8. "Survivalism" (Year Zero)
The Nine Inch Nails weren't known for being very political like say, Bruce Springsteen or Bob Dylan. It wasn't until 2007 with the release of Year Zero, that they tackled the topic head on. The album is large a hit or miss affair, with the hits being gems, and the misses being duds. This song is aggressive. It commands your attention. I commended Reznor called Mother Nature a whore. It's true. How dare she give back to the community for the pure joy of it! The nerve of women these days…
7. "Everyday is Exactly the Same" (With Teeth)
I loved With Teeth when it was released. Obviously I am in the minority seeing as it didn't sell too well compared to previous albums. It is one of the most underrated albums of the 21st century. "Everyday is Exactly the Same" is an excellent alt-rock/electronic ballad that holds up with the rest of their catalog. It was a great companion to previously released single "The Hands That Feeds", but I'll get to that later. This song is subtle and shows shades of "Hurt" where you're waiting for it to implode within itself, but it doesn't. It manages to remain stable throughout the play through and leaves you ultimately satisfied.
6. "Burn" (The Downward Spiral)
I didn't hear hear this song until I picked up the remastered edition of The Downward Spiral where this was a bonus track. I had no idea this was written for Natural Born Killers seeing as I never watched it. However it is a great song that would've fit in perfectly with the concept of TDS. The song speaks of a man who is rejected by the world, so he decides to lash on it by, well, burning it.I loved the guitar solo of it, and the anger that it gave off.
5. "The Hand That Feeds" (With Teeth)
Fans were clamoring for a new NIN album in 2005 seeing as the last one came before the new millennium. Right until "The Hand That Feeds" was released as the lead single. To be fair, I was a tad skeptical to hear what stories a sober Trent could tell. I know, sue me; I'm going to hell, yadda yadda, etc , However, like one of my other favorite bands, Linkin Park (not comparing them), Reznor felt the need to evolve his music, while maintaining the signature Nine Inch Nails sound. The result was a fantastic album that introduced them to a new generation. "The Hand That Feeds" is without a doubt one of the better commercial rock songs of the 2000s. I wonder if this song was written for George Bush. If so that makes this song's message much more powerful. It has a very aggressive sound that NIN is known for. I stand corrected when it comes to sober Trent.

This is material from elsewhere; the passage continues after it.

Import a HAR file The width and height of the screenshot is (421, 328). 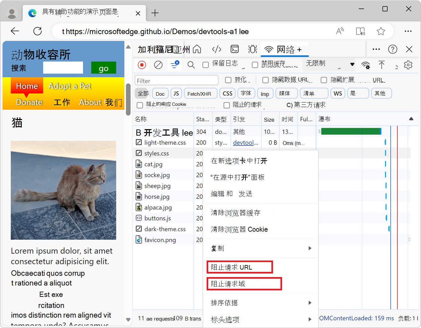[x=382, y=65]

4. "The Day the World Went Away" (The Fragile)
This is the song that made me a true believer in what Trent could truly do. This was the complete opposite of what I expected to be when it was announced as the lead single. It was said that if was written for his grandmother, who passed away months before. That adds even more emotional depth to an already great song. There's only one verse and the rest is just Reznor singing "Na Na Na" until the song ends. However what makes this song so great is the power guitar riff mixed with with a little acoustic that makes it perfect for me. There's also a version with David Bowie on it that you should also listen to, however I prefer this version for its powerful message.
3. "Something I Can Never Have" (Pretty Hate Machine)

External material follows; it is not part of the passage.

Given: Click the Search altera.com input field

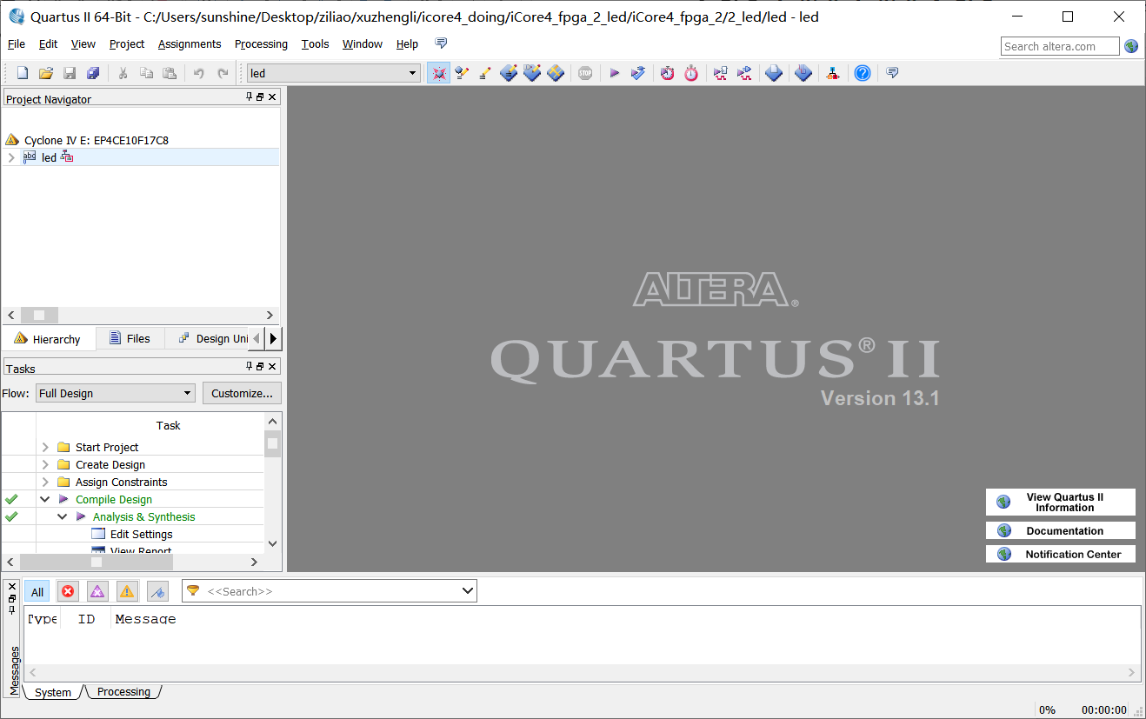Looking at the screenshot, I should [x=1059, y=46].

We are now going to take this list back to the 80s. While some people like Head Like a Hole more because of its aggressiveness, I tend to side on the more soft side Trent Reznor. This was Reznor's first true ballad that was so much different than what was released at the time. He would use the now infamous scream/whisper technique to carry this song into another level. I wasn't born when this album came out, but I was able to look back on it once it was re-released. It doesn't quite hold up to the rest of his albums in my opinion, but it still is a great album. Something I Can Never Have showed the world that the Nine Inch Nails wasn't just a one trick pony. I found it hard to believe that they were at one time marketed as a synth-pop band. That had to limit their potential at the time. Nevertheless, they 'broke the mold' to become Industrial legends.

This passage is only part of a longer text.